▸ **Entries provided**
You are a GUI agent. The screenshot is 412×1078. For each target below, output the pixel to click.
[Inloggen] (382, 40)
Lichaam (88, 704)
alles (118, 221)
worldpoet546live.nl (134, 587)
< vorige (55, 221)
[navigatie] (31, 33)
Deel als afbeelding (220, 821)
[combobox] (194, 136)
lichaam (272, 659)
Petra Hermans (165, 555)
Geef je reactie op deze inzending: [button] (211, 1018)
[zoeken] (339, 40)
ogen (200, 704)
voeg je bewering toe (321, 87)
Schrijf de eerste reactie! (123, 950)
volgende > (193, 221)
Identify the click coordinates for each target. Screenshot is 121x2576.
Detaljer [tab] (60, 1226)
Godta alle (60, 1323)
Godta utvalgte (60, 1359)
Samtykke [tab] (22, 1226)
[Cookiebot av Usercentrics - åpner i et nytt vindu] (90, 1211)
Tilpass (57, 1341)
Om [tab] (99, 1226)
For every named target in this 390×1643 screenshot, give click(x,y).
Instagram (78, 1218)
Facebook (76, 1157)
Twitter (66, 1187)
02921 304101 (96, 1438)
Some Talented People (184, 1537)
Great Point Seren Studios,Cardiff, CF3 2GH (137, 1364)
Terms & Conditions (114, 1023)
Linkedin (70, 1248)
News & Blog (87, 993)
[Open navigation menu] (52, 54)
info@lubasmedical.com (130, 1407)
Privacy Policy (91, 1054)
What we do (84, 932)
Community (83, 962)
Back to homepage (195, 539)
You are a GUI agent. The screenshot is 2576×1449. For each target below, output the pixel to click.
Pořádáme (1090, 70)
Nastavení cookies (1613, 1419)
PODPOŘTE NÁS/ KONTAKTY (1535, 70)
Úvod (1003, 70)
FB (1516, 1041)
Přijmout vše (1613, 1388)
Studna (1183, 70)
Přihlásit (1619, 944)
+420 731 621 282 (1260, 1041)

▸ **Problem to work on**
Quote only the lines from the line containing "Úvod (1003, 70)" through the end of the entries, keeping the first and the last.

▸ **Response**
Úvod (1003, 70)
FB (1516, 1041)
Přijmout vše (1613, 1388)
Studna (1183, 70)
Přihlásit (1619, 944)
+420 731 621 282 (1260, 1041)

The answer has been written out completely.